> Work to do: In the listing, take the lines from the one containing "The image size is (530, 416)." through the one containing "Click close icon", inclusive, and change "computer-use agent" to "GUI agent" wherever it occurs there. Give back only those lines, with nothing else altered.

## begin Material for this task

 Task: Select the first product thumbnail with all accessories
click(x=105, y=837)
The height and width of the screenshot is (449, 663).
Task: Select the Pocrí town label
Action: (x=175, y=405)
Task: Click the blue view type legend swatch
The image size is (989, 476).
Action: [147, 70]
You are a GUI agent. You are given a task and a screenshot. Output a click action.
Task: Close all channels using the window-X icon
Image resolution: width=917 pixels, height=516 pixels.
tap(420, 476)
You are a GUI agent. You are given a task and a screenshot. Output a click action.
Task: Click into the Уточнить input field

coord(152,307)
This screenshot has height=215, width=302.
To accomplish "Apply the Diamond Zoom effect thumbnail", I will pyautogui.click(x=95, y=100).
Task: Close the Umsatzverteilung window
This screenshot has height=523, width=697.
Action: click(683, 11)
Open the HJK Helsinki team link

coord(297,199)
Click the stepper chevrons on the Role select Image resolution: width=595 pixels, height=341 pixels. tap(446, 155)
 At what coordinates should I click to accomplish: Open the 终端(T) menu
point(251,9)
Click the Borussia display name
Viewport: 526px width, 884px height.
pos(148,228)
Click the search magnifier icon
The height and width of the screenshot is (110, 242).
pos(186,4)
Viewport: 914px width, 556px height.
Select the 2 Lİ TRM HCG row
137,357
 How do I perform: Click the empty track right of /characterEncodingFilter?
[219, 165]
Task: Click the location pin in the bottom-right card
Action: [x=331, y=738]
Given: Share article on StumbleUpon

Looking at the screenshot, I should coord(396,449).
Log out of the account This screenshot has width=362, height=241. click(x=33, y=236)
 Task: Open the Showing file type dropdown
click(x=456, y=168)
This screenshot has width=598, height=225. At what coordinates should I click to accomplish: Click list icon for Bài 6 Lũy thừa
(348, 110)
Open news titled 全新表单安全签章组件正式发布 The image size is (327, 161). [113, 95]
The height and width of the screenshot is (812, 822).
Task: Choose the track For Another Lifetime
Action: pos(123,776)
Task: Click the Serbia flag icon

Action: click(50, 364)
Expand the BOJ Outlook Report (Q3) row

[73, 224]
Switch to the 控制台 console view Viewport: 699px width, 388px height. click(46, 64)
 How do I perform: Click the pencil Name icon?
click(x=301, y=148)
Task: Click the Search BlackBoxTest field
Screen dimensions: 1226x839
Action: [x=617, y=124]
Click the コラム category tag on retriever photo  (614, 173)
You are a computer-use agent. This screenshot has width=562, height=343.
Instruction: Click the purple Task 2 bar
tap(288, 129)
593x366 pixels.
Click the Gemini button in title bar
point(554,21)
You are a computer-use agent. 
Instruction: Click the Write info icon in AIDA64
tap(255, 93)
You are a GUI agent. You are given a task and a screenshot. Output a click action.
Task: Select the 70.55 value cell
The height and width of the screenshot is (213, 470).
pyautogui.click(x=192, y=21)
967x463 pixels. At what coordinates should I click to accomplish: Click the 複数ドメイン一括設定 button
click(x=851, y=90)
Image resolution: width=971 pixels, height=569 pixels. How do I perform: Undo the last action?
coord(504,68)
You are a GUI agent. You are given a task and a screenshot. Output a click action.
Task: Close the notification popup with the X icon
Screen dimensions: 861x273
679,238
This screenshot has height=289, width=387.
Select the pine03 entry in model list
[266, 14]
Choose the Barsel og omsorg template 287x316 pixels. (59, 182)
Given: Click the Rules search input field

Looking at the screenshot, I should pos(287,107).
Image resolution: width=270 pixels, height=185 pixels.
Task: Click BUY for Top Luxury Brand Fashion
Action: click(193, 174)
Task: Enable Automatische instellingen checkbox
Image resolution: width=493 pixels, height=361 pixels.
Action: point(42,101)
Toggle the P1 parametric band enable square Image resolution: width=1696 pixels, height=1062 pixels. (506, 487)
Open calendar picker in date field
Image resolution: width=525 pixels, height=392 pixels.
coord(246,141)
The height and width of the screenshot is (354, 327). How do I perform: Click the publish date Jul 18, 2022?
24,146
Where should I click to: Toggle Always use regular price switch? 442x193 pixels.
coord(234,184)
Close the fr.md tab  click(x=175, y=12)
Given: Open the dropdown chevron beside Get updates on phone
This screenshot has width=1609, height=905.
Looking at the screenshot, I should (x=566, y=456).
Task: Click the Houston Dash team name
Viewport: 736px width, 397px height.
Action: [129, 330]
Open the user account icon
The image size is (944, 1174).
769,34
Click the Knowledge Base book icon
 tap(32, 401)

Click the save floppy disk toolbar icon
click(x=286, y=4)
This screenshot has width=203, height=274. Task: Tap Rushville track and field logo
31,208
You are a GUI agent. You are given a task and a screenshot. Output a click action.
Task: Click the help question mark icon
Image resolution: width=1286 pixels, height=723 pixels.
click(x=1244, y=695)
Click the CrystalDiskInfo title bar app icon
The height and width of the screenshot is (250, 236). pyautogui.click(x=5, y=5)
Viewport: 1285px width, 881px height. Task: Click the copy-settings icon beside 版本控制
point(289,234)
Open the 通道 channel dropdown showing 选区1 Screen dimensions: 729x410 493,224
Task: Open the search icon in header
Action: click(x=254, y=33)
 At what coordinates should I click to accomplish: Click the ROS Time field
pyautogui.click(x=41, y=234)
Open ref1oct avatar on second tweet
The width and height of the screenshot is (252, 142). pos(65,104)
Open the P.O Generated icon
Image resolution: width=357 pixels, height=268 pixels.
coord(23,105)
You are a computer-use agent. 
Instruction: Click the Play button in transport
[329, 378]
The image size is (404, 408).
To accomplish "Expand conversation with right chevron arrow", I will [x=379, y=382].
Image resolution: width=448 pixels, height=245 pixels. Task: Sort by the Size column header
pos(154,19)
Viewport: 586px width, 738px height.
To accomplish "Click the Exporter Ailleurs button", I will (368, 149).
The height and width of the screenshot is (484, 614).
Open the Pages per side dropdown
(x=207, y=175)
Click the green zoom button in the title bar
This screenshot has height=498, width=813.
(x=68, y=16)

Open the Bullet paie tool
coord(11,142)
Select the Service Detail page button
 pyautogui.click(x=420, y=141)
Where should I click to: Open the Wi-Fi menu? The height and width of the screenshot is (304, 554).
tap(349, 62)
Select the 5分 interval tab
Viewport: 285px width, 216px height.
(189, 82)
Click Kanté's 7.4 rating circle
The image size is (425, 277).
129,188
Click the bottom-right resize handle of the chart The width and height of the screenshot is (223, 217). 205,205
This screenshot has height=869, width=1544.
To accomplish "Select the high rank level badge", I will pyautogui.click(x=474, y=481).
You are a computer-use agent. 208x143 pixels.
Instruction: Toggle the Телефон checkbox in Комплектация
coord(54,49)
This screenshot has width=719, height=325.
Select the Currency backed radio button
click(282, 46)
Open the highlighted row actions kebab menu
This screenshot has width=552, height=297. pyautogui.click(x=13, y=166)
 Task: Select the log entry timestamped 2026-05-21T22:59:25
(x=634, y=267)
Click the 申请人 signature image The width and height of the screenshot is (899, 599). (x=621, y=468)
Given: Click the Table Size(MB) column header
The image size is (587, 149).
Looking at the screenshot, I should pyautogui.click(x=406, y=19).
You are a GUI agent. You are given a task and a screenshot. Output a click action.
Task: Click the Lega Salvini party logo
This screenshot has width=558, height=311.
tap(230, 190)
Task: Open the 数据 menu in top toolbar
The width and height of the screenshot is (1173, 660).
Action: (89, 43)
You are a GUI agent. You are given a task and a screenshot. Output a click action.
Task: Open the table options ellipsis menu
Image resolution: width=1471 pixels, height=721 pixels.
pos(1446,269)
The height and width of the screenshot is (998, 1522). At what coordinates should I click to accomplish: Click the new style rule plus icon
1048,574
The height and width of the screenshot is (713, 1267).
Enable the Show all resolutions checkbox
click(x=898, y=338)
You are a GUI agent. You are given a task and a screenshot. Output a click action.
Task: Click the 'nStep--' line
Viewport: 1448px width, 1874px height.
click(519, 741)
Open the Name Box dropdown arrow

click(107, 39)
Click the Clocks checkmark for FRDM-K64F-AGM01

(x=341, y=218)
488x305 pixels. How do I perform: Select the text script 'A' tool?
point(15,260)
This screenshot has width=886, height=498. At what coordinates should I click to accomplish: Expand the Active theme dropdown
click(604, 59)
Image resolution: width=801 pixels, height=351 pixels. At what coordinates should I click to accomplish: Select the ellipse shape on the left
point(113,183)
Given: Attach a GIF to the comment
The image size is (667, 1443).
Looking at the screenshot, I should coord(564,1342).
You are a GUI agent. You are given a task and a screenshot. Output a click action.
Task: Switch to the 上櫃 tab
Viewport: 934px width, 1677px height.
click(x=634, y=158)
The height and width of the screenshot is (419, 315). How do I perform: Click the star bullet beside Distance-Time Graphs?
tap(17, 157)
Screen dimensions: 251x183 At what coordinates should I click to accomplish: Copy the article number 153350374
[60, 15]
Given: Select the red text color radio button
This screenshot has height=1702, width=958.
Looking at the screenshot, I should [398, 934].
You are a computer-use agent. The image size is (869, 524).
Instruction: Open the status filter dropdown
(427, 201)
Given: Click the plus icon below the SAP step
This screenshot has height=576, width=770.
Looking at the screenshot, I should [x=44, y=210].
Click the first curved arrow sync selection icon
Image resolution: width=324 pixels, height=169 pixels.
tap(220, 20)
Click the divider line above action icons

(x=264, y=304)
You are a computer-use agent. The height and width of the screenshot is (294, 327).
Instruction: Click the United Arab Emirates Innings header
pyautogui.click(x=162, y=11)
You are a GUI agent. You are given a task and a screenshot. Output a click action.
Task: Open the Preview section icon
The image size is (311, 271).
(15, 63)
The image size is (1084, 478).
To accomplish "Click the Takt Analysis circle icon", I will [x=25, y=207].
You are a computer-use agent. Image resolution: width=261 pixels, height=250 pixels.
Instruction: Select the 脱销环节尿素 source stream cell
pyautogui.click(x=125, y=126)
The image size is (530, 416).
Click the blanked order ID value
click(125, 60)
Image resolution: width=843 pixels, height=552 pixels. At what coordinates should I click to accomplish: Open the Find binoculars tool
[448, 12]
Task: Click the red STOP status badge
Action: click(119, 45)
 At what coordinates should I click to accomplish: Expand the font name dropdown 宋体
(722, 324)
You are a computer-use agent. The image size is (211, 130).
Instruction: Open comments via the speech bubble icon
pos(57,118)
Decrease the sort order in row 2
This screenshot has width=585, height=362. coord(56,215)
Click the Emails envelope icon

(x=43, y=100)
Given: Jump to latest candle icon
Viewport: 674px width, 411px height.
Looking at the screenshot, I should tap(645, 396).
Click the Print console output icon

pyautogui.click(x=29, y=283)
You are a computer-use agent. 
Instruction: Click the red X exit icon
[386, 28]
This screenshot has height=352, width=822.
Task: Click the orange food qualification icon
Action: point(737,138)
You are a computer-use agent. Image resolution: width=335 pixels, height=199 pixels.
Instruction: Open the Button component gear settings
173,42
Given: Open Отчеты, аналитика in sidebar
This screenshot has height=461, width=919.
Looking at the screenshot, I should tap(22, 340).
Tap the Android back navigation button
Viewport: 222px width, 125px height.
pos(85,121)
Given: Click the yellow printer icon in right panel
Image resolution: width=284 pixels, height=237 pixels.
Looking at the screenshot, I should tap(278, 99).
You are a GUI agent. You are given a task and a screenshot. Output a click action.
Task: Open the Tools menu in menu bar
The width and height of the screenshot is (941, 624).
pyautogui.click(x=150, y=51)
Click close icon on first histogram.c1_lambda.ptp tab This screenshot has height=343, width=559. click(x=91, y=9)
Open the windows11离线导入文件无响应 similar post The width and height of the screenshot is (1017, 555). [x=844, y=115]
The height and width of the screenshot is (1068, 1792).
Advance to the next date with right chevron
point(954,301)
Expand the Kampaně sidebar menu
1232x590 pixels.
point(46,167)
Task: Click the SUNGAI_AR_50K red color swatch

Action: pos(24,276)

## end Material for this task

> Task response:
The image size is (530, 416).
Click the blanked order ID value
click(125, 60)
Image resolution: width=843 pixels, height=552 pixels. At what coordinates should I click to accomplish: Open the Find binoculars tool
[448, 12]
Task: Click the red STOP status badge
Action: click(119, 45)
 At what coordinates should I click to accomplish: Expand the font name dropdown 宋体
(722, 324)
You are a GUI agent. The image size is (211, 130).
Instruction: Open comments via the speech bubble icon
pos(57,118)
Decrease the sort order in row 2
This screenshot has width=585, height=362. coord(56,215)
Click the Emails envelope icon

(x=43, y=100)
Given: Jump to latest candle icon
Viewport: 674px width, 411px height.
Looking at the screenshot, I should tap(645, 396).
Click the Print console output icon

pyautogui.click(x=29, y=283)
You are a GUI agent. 
Instruction: Click the red X exit icon
[386, 28]
This screenshot has height=352, width=822.
Task: Click the orange food qualification icon
Action: point(737,138)
You are a GUI agent. Image resolution: width=335 pixels, height=199 pixels.
Instruction: Open the Button component gear settings
173,42
Given: Open Отчеты, аналитика in sidebar
This screenshot has height=461, width=919.
Looking at the screenshot, I should tap(22, 340).
Tap the Android back navigation button
Viewport: 222px width, 125px height.
pos(85,121)
Given: Click the yellow printer icon in right panel
Image resolution: width=284 pixels, height=237 pixels.
Looking at the screenshot, I should tap(278, 99).
You are a GUI agent. You are given a task and a screenshot. Output a click action.
Task: Open the Tools menu in menu bar
The width and height of the screenshot is (941, 624).
pyautogui.click(x=150, y=51)
Click close icon on first histogram.c1_lambda.ptp tab This screenshot has height=343, width=559. click(x=91, y=9)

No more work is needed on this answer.